| HN Mirror

The issue talks about one vs. multiple frames. That's exactly the issue. It's not a matter of complexity, it's a matter of bad compromises.

The issue can be easily played through. The most simplistic encoding where the issue happens is RLE (run length encoding).

Say we have 1MB of repeated 'a'. Originally 'aaa....a'. We now encode it as '(length,byte)', so the stream turns into (1048576,'a').

Now we would want to parallelize it over 16 cores. So we split the 1MB into 16 64k chunks and compress each chunk independently. This works but is ~16x larger.

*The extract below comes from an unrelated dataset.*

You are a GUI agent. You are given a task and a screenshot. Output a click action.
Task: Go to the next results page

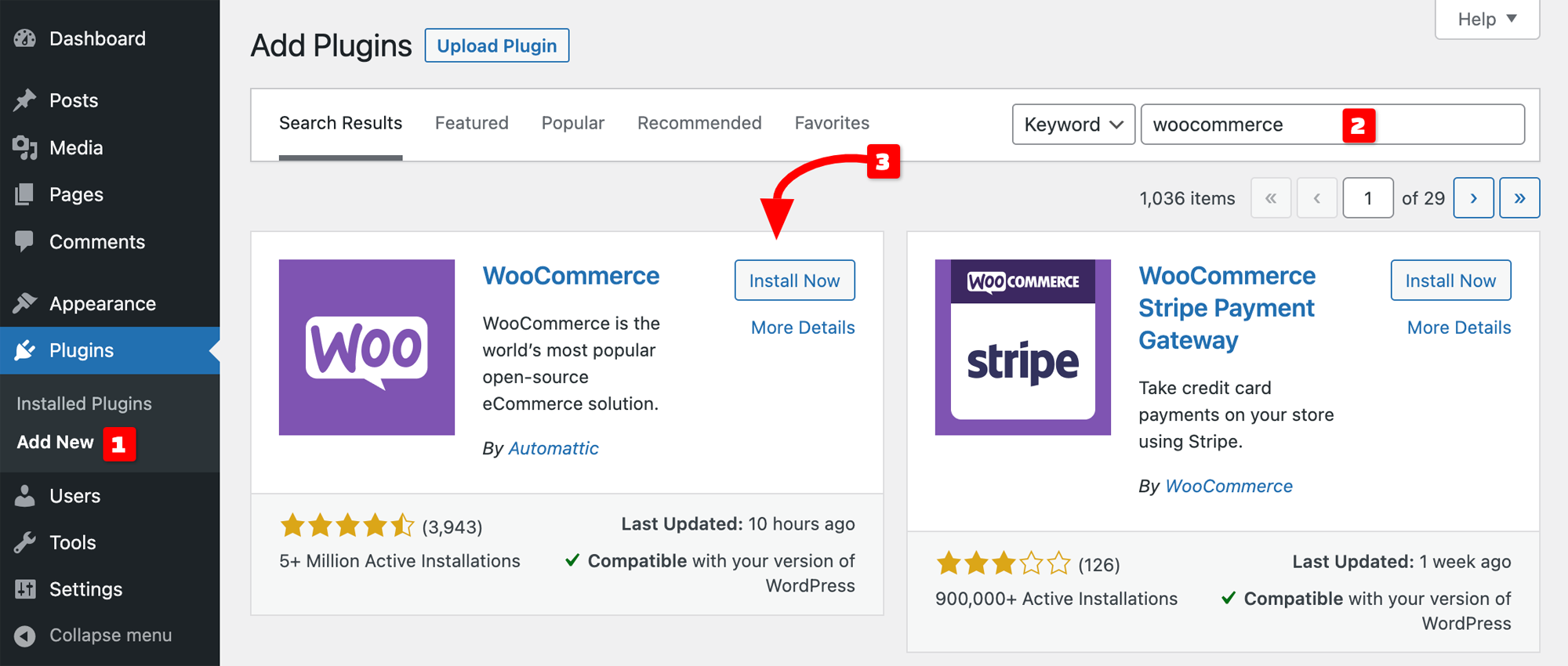tap(1472, 198)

Similar things happen for window based algorithms. We encode repeated content as (offset,length), referencing older occurrences. Now imagine 64k of random data, repeated 16 times. The parallel version can't compress anything (16x random data), the non-parallel version will compress it roughly 16:1.

There is a trick to avoid this downside. The lookup is not unlimited, there is a maximum window size to limit memory usage. For compatibility it's 8MB for zstd (at level 19), but you can go all the way to 2GB (ultra, 22, long=31). As you make chunks significantly larger than the window you are only loosing out on the new ramp up. E.g. if you use 80MB chunks then you have a bit less than 10% of the file encoded worse. You could still double your encoded size with a well crafted file. If you don't care about parallel decompression then you are able to only parallelize parts like the lookup search. This gives good speedup, but only on compression. That's the current parallel compression approach in most cases (iirc) leading to a single frame, just faster. The problem is that back-references can only be resolved backwards.

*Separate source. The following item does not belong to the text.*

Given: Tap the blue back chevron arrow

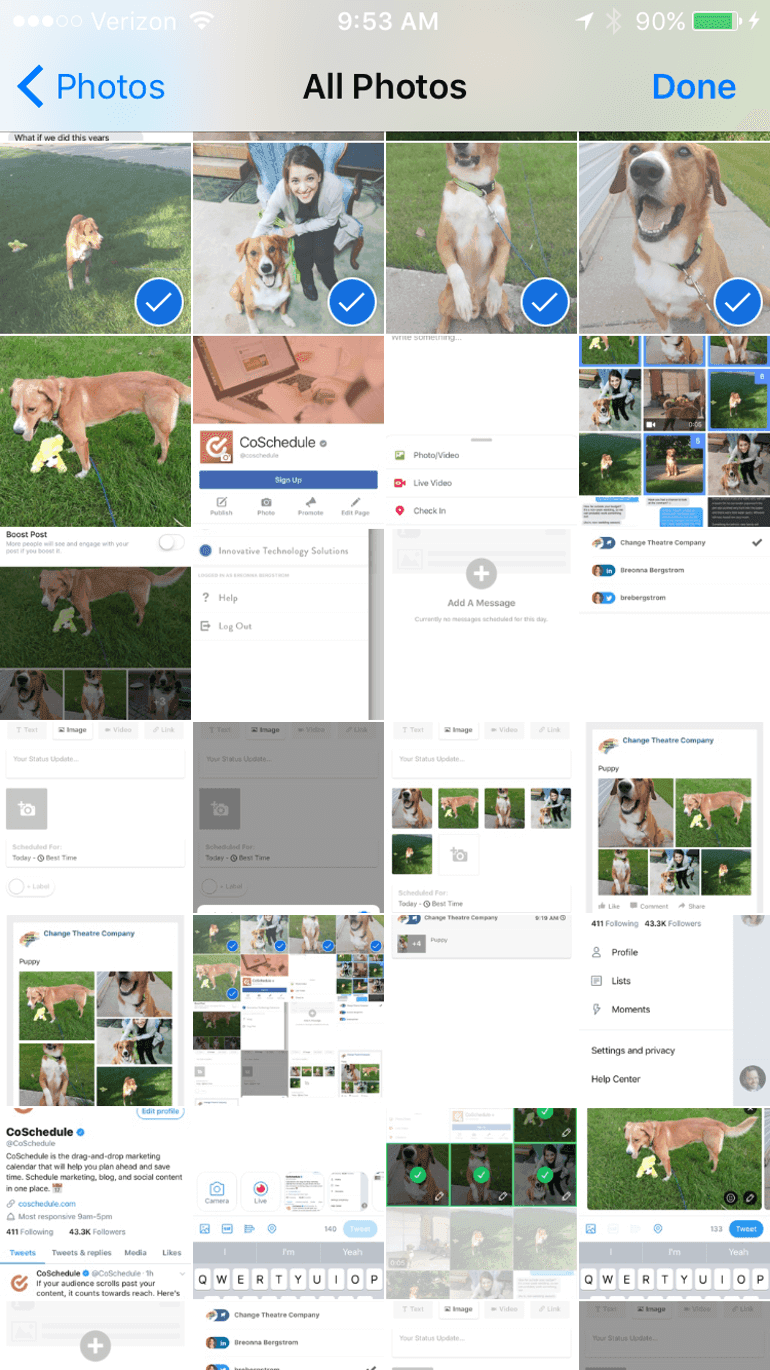Looking at the screenshot, I should 30,87.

The whole problem is not implementation complexity. It's something you algorithmically can't do with current window based approaches without significant tradeoffs on memory consumption, compression ratio and parallel execution.

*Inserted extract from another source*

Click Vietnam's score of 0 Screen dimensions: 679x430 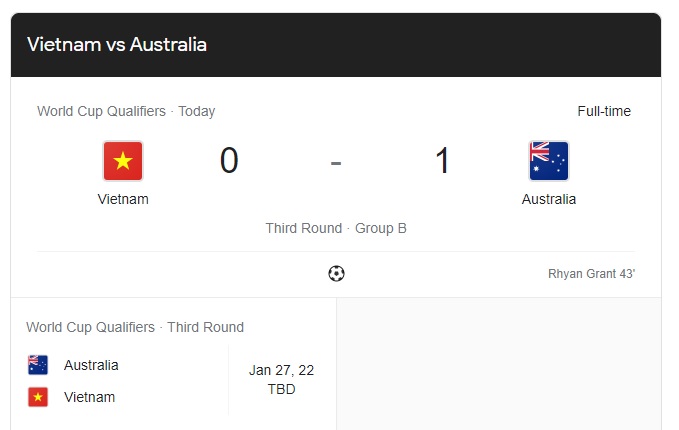coord(229,161)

For bzip2 the file is always chunked at 900kb boundaries at most. Each block is encoded independently and can be decoded independently. It avoids this whole tradeoff issue altogether.

I would also disagree with "no need". Zstd easily outperforms tar, but even my laptop SSD is faster than the zstd speed limits. I just don't have the _external_ connectivity to get something onto my disk fast enough. I've also worked with servers 10 years ago where the PCIe bus to the RAID card was the limiting factor. Again easily exceeding the speed limits.

Anyway, as mentioned a few times it's an odd corner case. And one can't go wrong by choosing zstd for compression. But it is real fun to dig into these issues and look at them, I hope this sparks some interest in it!